Y ese símbolo es el más hiriente de todos. No sólo por su visibilidad, su enormidad y su macabra historia. Sino sobre todo porque es la expresión de una idea terrible, que pone en cuestión la solvencia misma de la democracia española. La de que con Franco y su memoria no puede nada ni nadie. Eso debe satisfacer a no pocos conservadores españoles. Y no digamos a la familia Franco, ninguno de cuyos miembros se ha distinguido en nada en nuestra sociedad, salvo por algún desliz generalmente bien resuelto en los intríngulis de la justicia, pero que actúa como si ese símbolo fuera de su propiedad, como si el poder omnímodo que su antecesor tuvo sobre España aún siguiera vigente.

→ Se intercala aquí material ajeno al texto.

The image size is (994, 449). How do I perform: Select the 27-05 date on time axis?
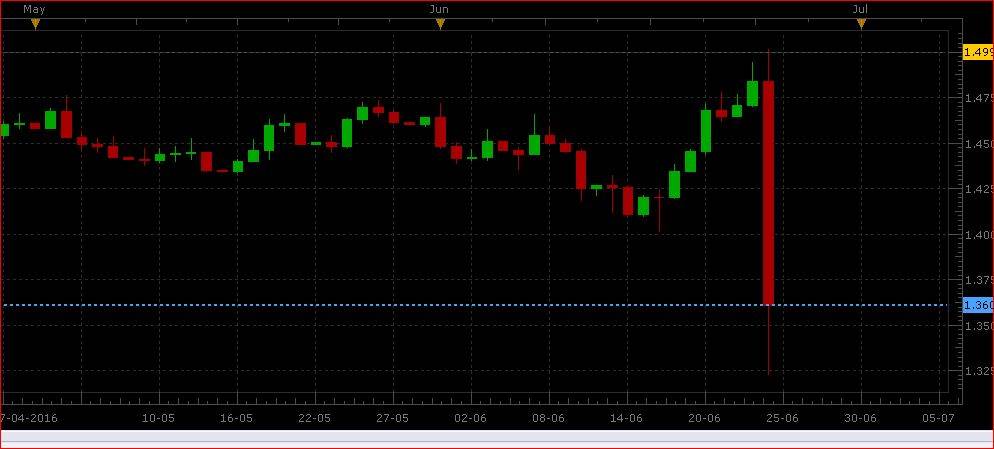[392, 418]
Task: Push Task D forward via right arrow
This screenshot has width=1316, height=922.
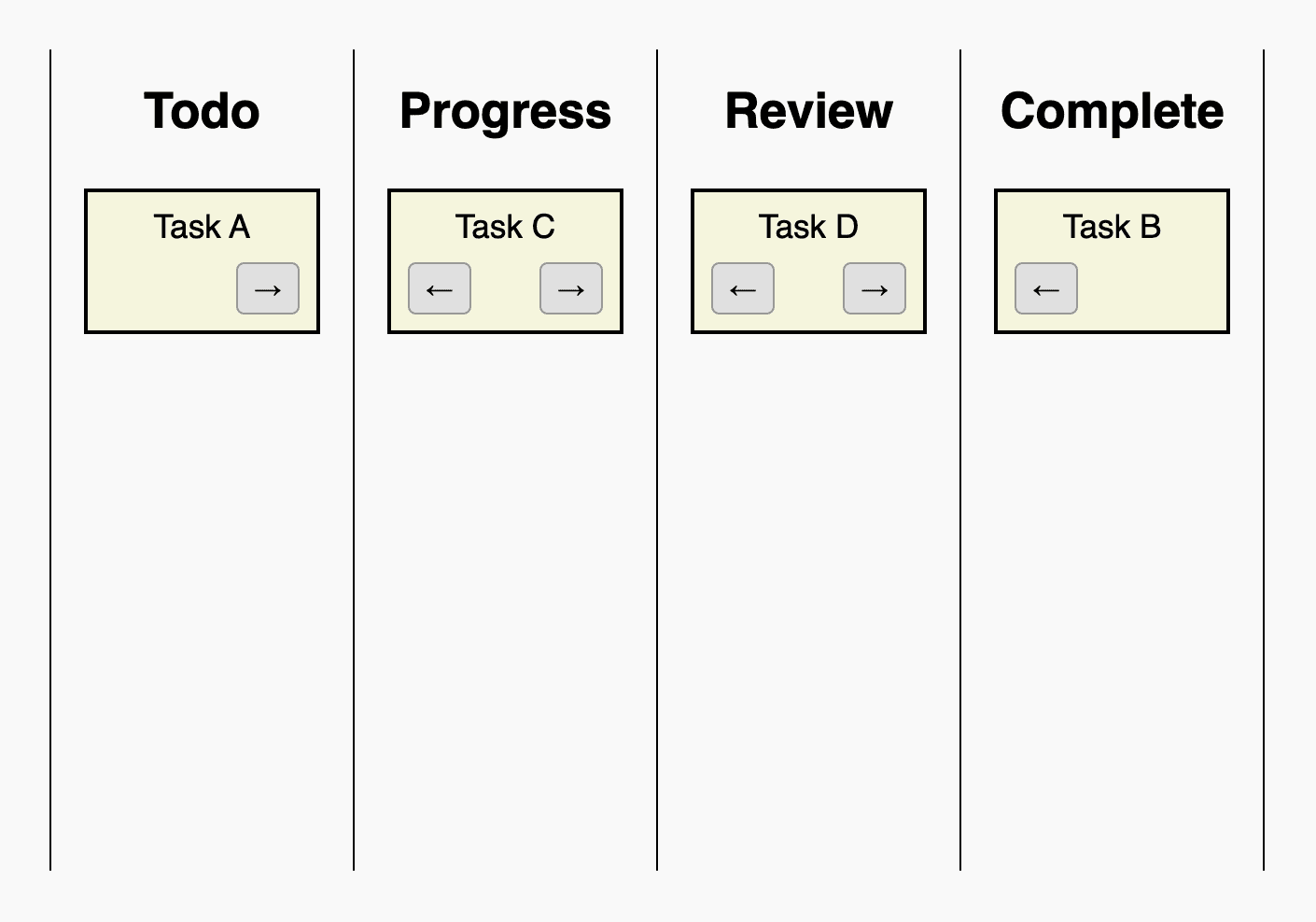Action: [874, 289]

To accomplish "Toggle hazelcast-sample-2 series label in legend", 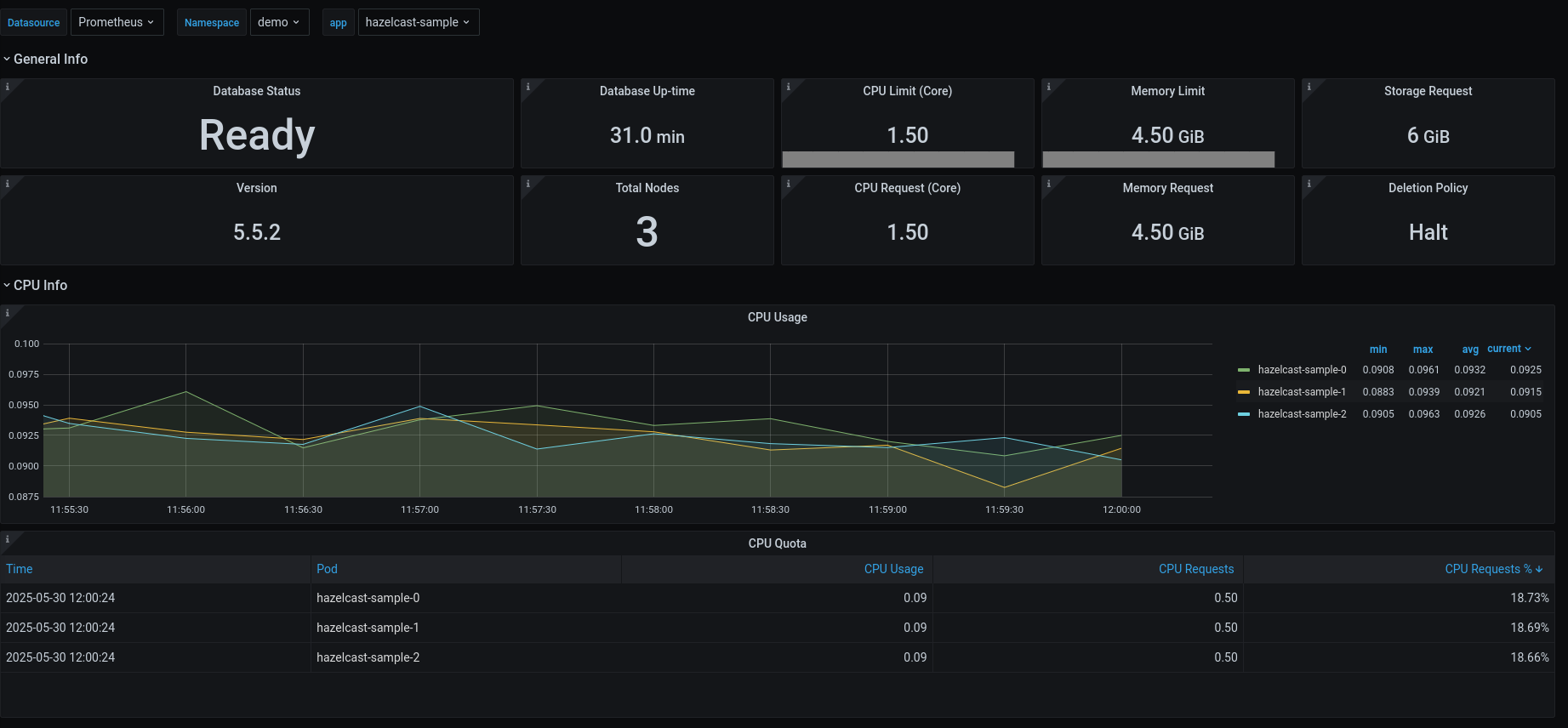I will coord(1302,414).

Es imposible diagnosticar las razones de un retraso de cuarenta años en acabar con ese atentado a la dignidad de un país. Las habrá de todo tipo: la necesidad de dejar que pasara el tiempo para evitar un conflicto que pudiera ser incontrolable, casi quince años de gobiernos del PP, la imposición de otras prioridades, la pusilanimidad de algunos gobernantes. La pregunta que algunos se hacen, y no pocos con aviesas intenciones, es si existía una demanda social para que se diera ese paso.

Es una pregunta capciosa. Porque ese tipo de demandas sociales no nacen de la nada, sino que, como tantas otras, o todas, tienen que ser creadas, articuladas e impulsadas. Y el desigual éxito de la Ley de Memoria Histórica –atribuible en no pequeña medida a los temores de los gobiernos socialistas– y sobre todo, de las iniciativas que de ella se desprendían y las que la precedieron no ha animado hasta hace muy poco a los dirigentes de nuestra izquierda a abordar decididamente esa vía. Miles de víctimas de Franco siguen en las cunetas y en las fosas comunes a pesar de la batalla que por su recuperación libran desde hace mucho sus familiares y distintas asociaciones. Eso asombra a muchos observadores extranjeros, pero nada indica que la situación vaya a cambiar a corto plazo.

El traslado de los restos de Franco podría ser el paso que abriera un nuevo camino en ese contexto. Pedro Sánchez ha cumplido. Prometió que lo haría y lo ha hecho. Eso no es frecuente en política. Lo único que cabe esperar es que no se quede ahí. La memoria de una buena parte de los españoles así lo exige, lo explicite o no. Y la dignidad democrática también.